Staggs became so accustomed to domestic violence and abuse from his stepfather, he said, that eventually it was the mental anguish that affected him more than the physical pain he endured.
When he was 9, he began stealing his stepdad’s weed so he could share it with his friends. He said he got higher from the feeling of finally being accepted than from the THC. But that changed as he got older.
He moved to Eugene as a teenager and began to sell drugs to college students. By age 17, he said, he was pushing large quantities of cocaine, pills and MDMA. He drank and popped pills. Pills graduated to heroin.
“I was smart. I just had zero guidance,” he said. “My priorities were all wrong.”
It was around this time he began to reconnect with his mother. The two would bond over methadone and OxyContin. He said these were some of his happiest memories.
In his early 20s, he moved to Washougal, Wash., where he shared a four-bedroom home with a friend and his then-girlfriend. He said he had a “legit” painting business and was staying out of trouble, although he was still using drugs.
Then his mother died of a heroin overdose.
In quick succession, Staggs lost everything.
When he got back from his mother’s funeral in Colorado, there was an eviction notice on his front door. He headed back to Eugene, where he began selling drugs, forging checks and committing other crimes. During that time, his girlfriend gave birth to his son. As soon as he cut the umbilical cord at the hospital, the state took the boy because the mother had drugs in her system.
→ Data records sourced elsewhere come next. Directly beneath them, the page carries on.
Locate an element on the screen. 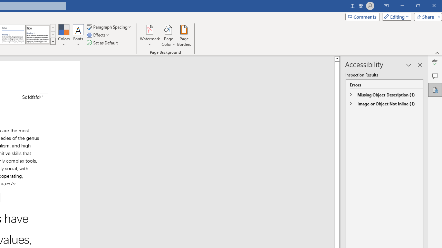  'Set as Default' is located at coordinates (102, 43).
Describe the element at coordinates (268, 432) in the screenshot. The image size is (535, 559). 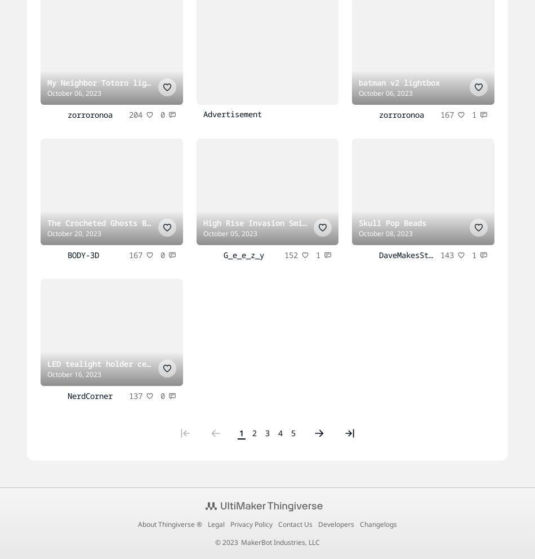
I see `'3'` at that location.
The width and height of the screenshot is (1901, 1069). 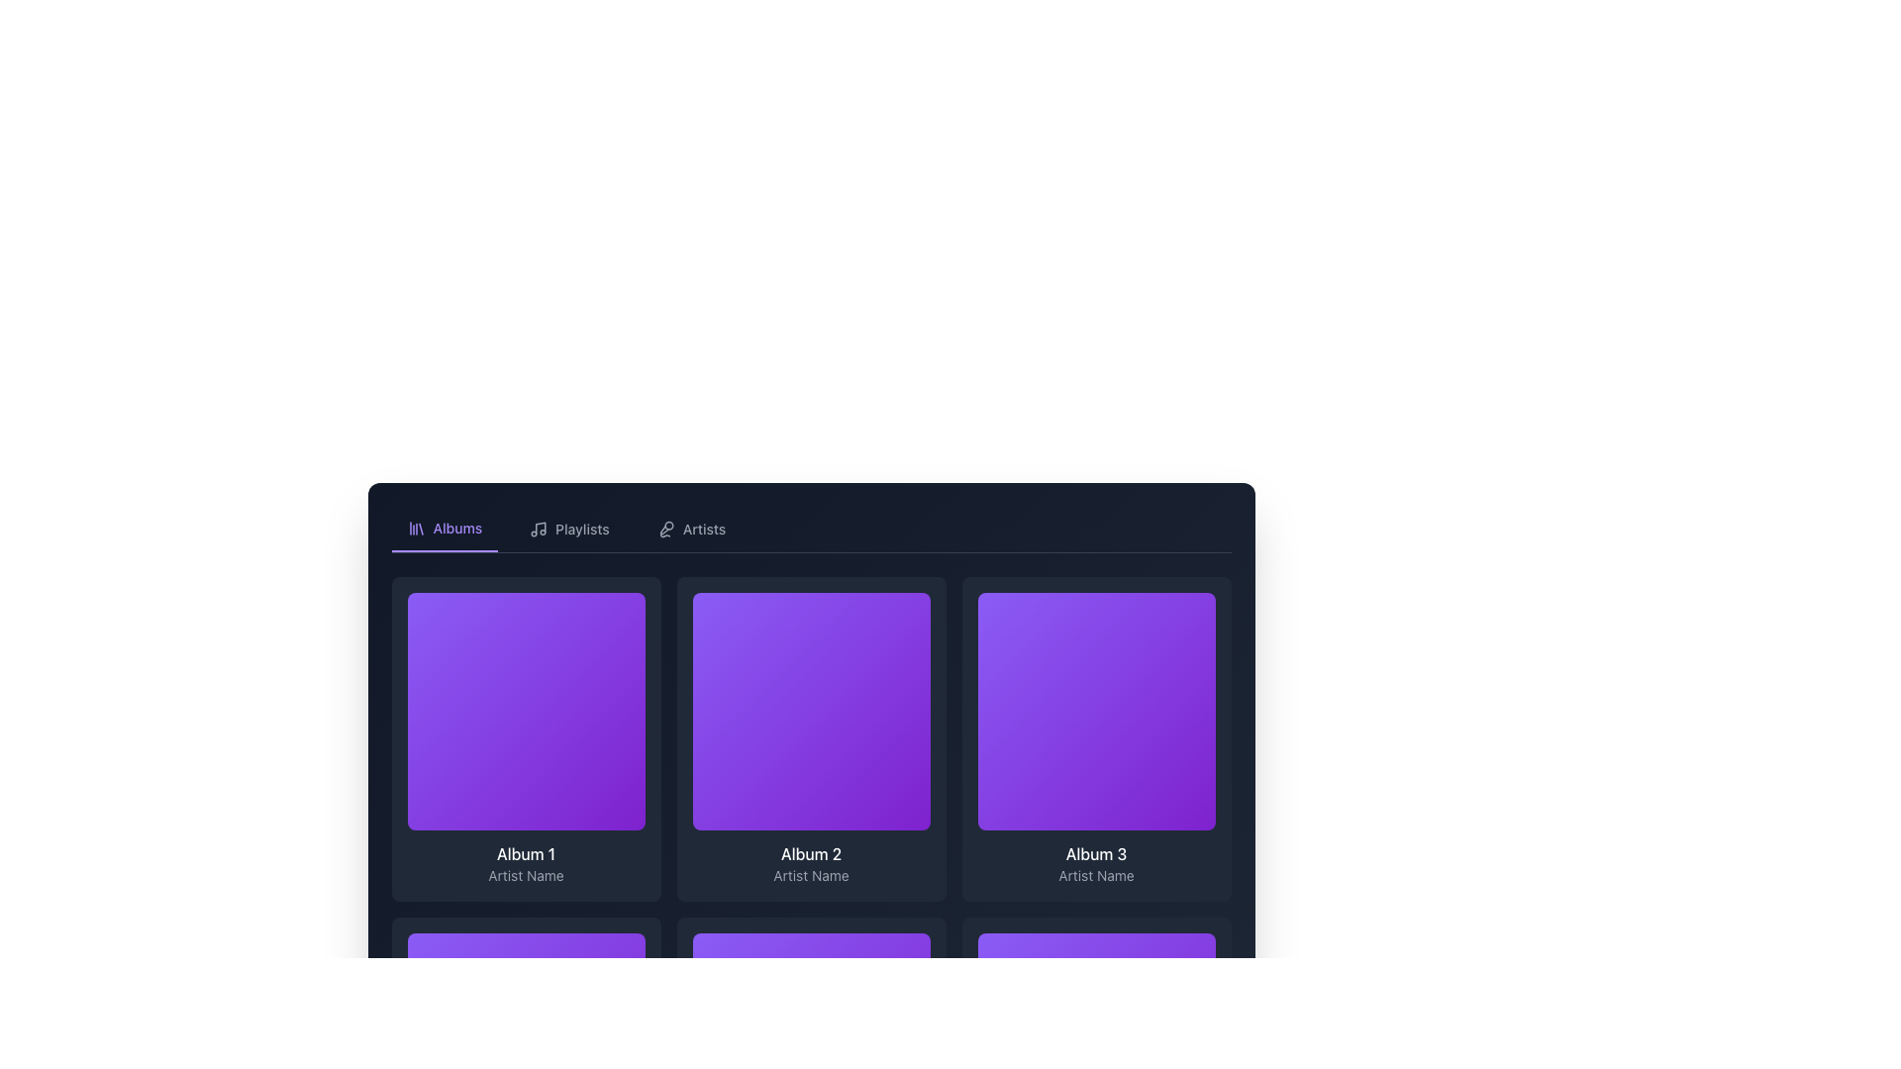 I want to click on the second card in the top row of the grid layout, so click(x=811, y=740).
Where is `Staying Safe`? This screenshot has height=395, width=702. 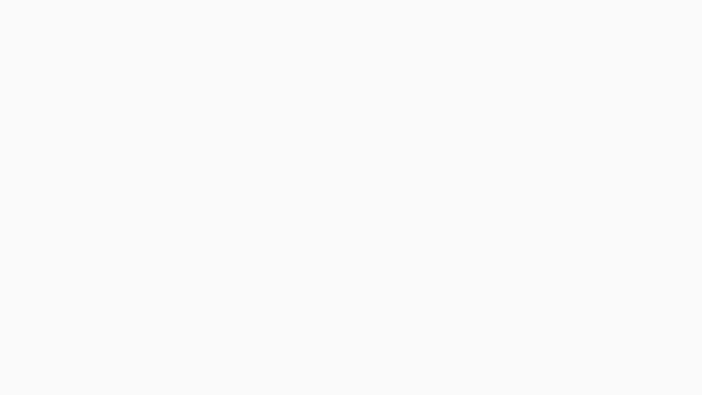 Staying Safe is located at coordinates (66, 69).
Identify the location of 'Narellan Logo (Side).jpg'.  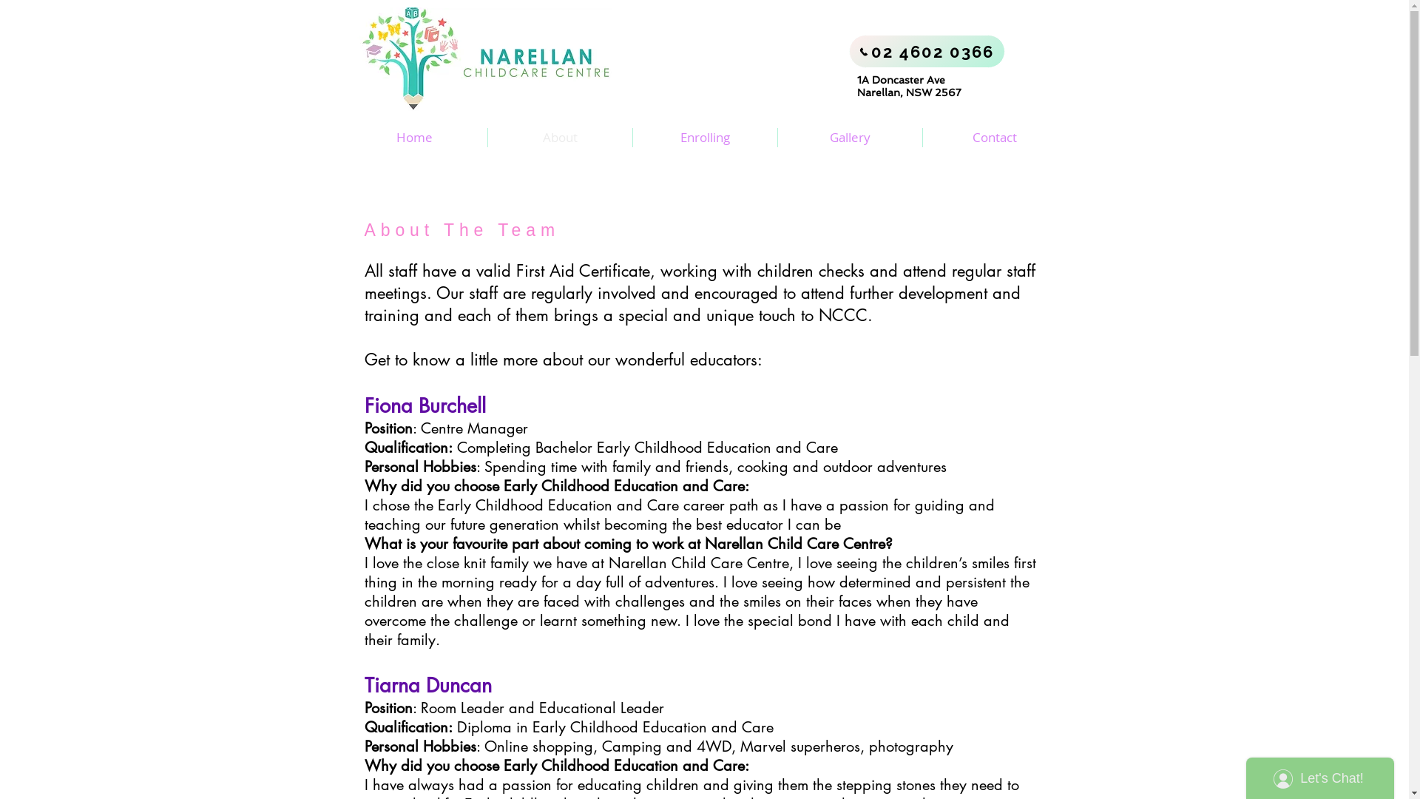
(476, 59).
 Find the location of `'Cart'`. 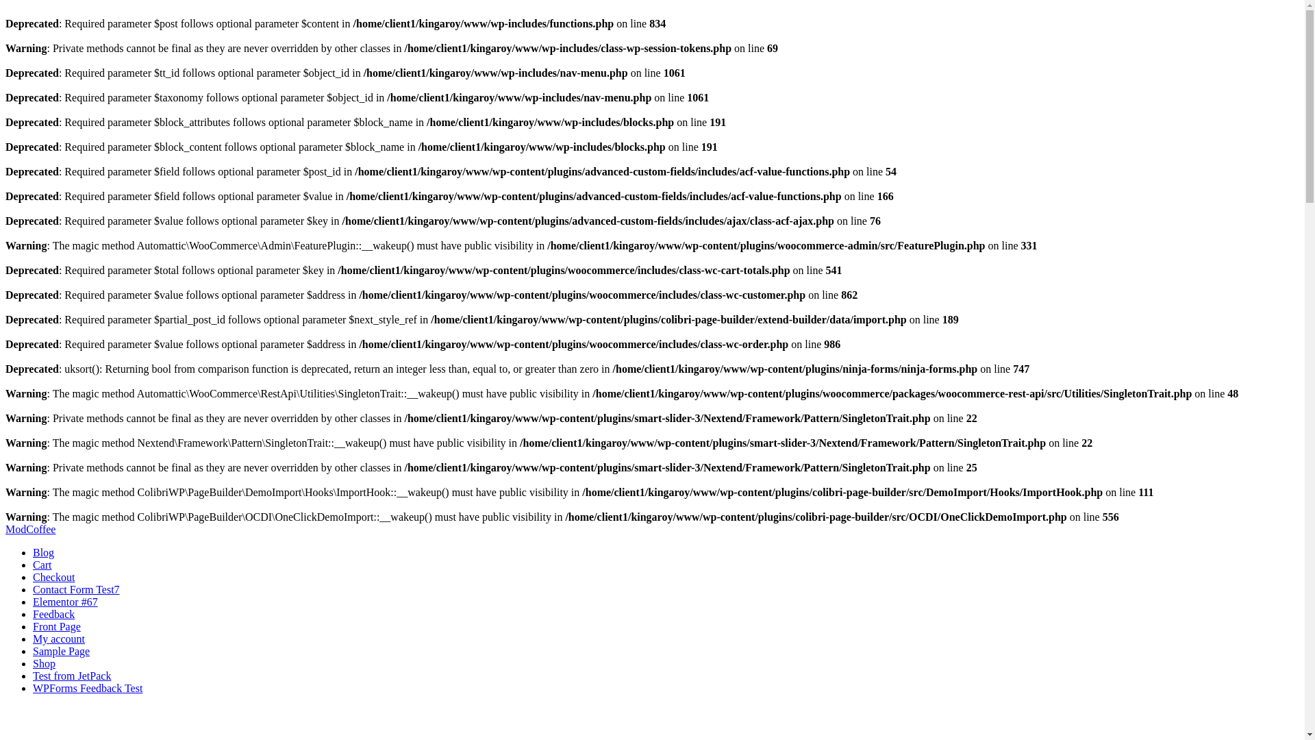

'Cart' is located at coordinates (42, 564).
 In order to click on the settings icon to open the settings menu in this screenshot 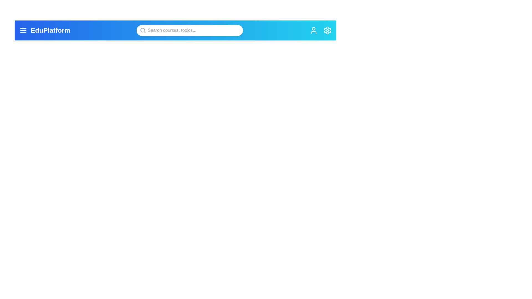, I will do `click(327, 30)`.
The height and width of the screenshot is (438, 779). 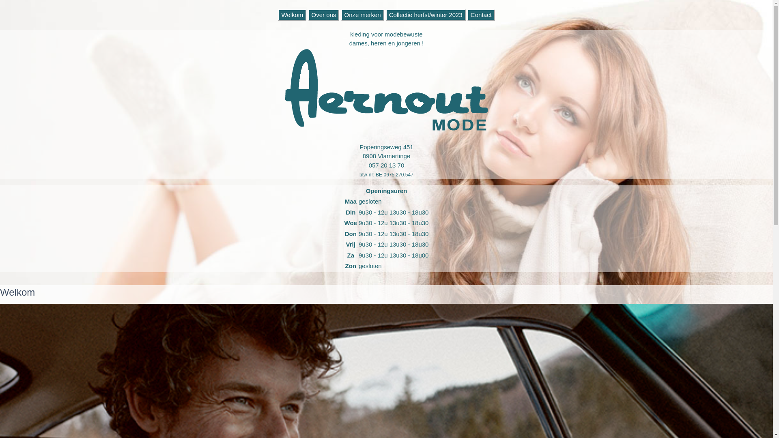 What do you see at coordinates (308, 15) in the screenshot?
I see `'Over ons'` at bounding box center [308, 15].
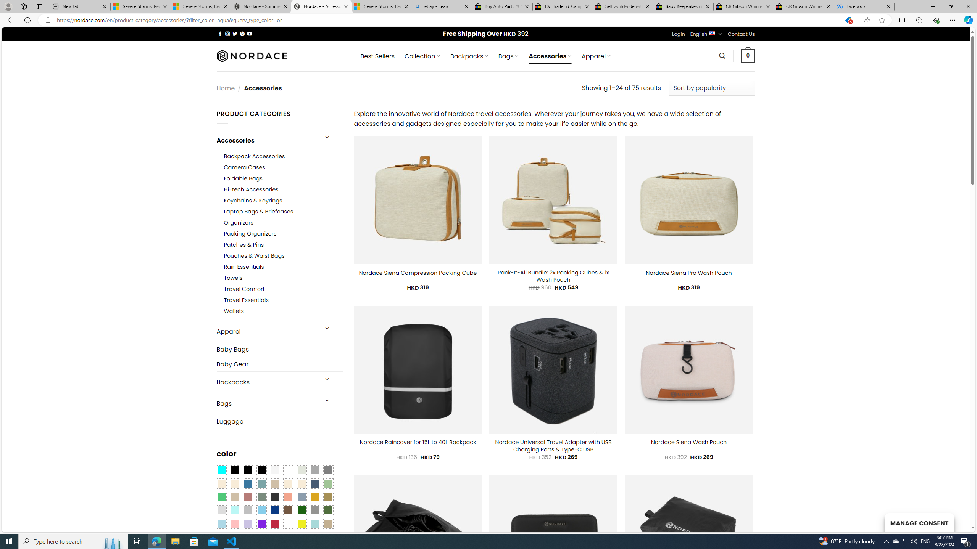 Image resolution: width=977 pixels, height=549 pixels. Describe the element at coordinates (288, 497) in the screenshot. I see `'Coral'` at that location.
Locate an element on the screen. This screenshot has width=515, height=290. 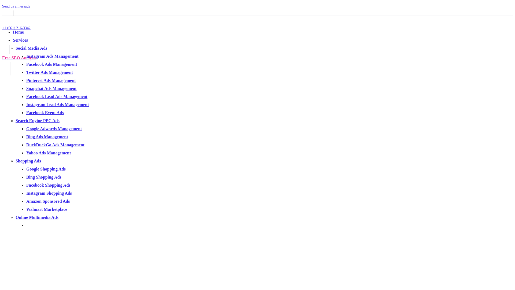
'Facebook Ads Management' is located at coordinates (26, 64).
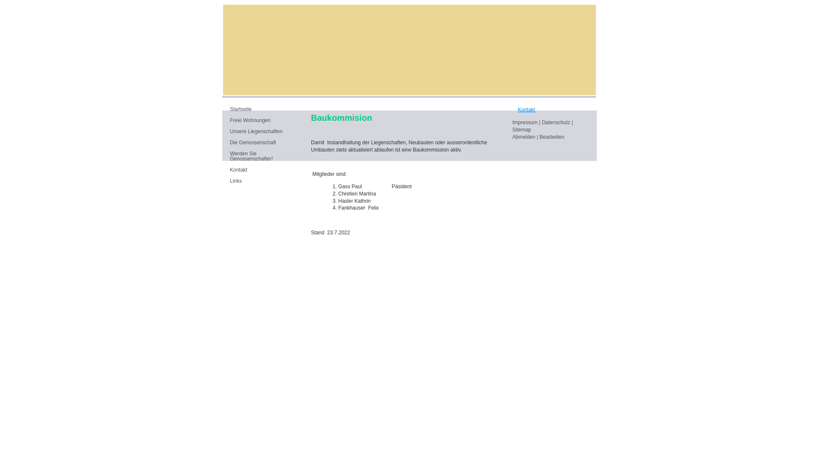 The height and width of the screenshot is (461, 819). Describe the element at coordinates (262, 156) in the screenshot. I see `'Werden Sie Genossenschafter!'` at that location.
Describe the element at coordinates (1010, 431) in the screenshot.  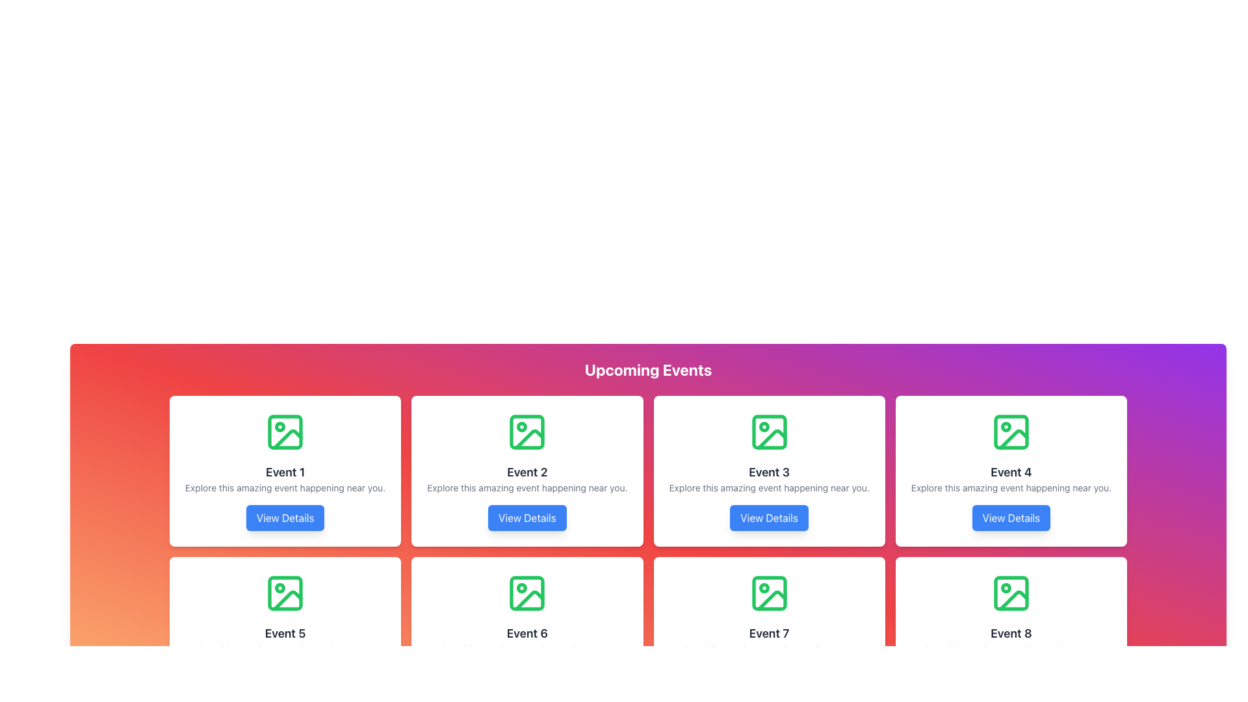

Shortly thereafter, his girlfriend was sent to prison. Already spiraling out of control, he felt he had nothing else to lose at that point. Staggs went on a five-day crime spree, kicking down doors and robbing people. The spree escalated to kidnapping when he and his accomplice forced two University of Oregon students and another woman, on separate occasions, to drive around town and make ATM withdrawals.
“I finally got caught,” Staggs said. “I can honestly say I am thankful for that.”
As Staggs began to detox on the floor of the Lane County jail, he was looking at an indictment for 14 counts of Measure 11 crimes, which carry mandatory minimum sentences. He was soon handed a 17 1/2-year sentence, which he began to serve in 2010.
During Staggs’ incarceration, he’s been sent to solitary confinement three times – once for four months after a fight, and twice, nearly a year each time, for drugs. Two of those times, he was found guilty based on information gleaned from confidential informants. He maintains his innocence.